“Nothing to pay?” she asked, as she took the basket into her hands.

“No. Widows thrive well in these parts, and wear the luck of the rowan-berry in their cheeks,” said Will, flicking his whip.

“Comes of losing men-folk’s company, Will—though thank ye for the basket.”

“Men-folk are always wrong, ’twould seem, Widow Fletcher. Came of listening to a woman in those far-off Bible-times.”

“Ay, Adam blamed Eve, and Eve’s been blaming Adam ever since. So we’re quits, Driver Will.”

“Tongues are longer than time,” said Will, with a happy laugh. “I’ve naught to do with Eve and Adam, Widow, but I have to be at Keta’s Well come twelve o’clock.”

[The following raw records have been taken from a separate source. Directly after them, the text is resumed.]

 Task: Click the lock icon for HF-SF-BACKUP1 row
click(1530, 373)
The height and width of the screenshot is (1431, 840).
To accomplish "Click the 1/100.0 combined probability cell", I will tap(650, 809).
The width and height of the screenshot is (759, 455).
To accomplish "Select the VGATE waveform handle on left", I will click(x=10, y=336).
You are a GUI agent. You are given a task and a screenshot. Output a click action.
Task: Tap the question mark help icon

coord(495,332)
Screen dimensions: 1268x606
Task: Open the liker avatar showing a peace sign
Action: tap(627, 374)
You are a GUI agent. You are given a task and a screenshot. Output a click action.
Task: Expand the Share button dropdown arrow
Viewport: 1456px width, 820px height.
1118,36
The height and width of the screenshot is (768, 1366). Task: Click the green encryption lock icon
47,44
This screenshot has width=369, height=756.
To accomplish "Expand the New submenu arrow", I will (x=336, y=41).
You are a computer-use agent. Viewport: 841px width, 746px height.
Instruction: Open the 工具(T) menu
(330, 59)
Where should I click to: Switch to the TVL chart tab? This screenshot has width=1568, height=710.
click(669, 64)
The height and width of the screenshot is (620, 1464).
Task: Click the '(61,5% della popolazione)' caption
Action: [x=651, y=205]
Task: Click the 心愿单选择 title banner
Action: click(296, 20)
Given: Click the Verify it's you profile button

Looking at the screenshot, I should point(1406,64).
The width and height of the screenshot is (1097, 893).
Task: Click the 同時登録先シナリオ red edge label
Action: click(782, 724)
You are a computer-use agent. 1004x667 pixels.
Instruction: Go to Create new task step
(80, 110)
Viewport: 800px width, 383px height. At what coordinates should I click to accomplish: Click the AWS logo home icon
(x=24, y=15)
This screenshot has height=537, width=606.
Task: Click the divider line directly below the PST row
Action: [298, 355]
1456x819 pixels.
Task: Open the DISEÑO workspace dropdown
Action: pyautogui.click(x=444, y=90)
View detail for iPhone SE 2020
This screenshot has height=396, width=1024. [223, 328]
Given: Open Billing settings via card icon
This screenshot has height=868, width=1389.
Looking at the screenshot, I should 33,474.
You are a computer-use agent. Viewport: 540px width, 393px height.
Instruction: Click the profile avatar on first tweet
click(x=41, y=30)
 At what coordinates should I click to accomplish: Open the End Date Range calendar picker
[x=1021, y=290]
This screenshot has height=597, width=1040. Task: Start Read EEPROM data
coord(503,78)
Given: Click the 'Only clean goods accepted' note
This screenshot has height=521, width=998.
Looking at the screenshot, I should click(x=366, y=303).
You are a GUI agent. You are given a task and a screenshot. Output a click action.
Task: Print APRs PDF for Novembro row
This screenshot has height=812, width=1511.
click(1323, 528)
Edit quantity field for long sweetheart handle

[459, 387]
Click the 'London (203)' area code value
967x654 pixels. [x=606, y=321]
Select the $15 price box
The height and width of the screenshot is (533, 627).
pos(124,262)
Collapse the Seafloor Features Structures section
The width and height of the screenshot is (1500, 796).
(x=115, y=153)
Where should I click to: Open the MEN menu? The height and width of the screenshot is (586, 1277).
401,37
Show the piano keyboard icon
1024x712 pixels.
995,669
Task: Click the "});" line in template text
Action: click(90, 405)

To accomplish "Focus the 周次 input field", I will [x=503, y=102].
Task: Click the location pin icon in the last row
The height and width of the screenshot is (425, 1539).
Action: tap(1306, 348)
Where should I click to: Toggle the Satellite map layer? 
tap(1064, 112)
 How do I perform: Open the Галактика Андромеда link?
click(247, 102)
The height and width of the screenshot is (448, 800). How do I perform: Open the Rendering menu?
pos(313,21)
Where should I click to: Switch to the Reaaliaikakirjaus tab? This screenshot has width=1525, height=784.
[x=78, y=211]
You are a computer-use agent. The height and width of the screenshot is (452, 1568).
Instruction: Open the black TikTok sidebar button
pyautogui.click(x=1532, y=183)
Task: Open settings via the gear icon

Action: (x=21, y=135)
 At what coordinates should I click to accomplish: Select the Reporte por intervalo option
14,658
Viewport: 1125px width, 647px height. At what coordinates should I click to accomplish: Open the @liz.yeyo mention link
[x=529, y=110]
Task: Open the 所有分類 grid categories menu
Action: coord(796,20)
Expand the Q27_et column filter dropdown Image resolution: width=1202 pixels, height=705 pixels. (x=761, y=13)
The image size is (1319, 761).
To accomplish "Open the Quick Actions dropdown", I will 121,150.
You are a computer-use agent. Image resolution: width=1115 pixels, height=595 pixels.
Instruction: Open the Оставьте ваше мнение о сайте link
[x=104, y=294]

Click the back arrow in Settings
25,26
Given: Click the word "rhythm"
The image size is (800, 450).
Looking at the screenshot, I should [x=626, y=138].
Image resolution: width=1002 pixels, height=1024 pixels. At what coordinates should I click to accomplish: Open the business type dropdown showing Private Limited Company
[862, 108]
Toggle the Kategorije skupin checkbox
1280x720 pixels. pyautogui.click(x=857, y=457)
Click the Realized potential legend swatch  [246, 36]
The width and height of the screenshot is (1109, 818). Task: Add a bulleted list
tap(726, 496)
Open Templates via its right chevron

“Like a man,” said the widow to herself, as she watched the coach go swiftly in the van of the light, smooth April dust. “Like a man, to be worsted by a lone widow’s tongue, and then to flick his horses up and drive away.”

The driver checked his team again, a mile further up the road, to take another parcel from underneath the roomy driving-seat. This he laid on the top of a gate that opened on a farm-track.

“Only a ham for farmer Joyce, Miss Priscilla,” he said, with the trick he had of laughing over his shoulder at passengers behind. “Seems he’s not just hungry, yet, or he’d be here for it.”

“Mr. Gaunt,” said Cilla, as they rattled forward, “it is odd that you should be going to Keta’s Well to-day. I go so seldom, and you would be riding, surely, if you were not lazy?”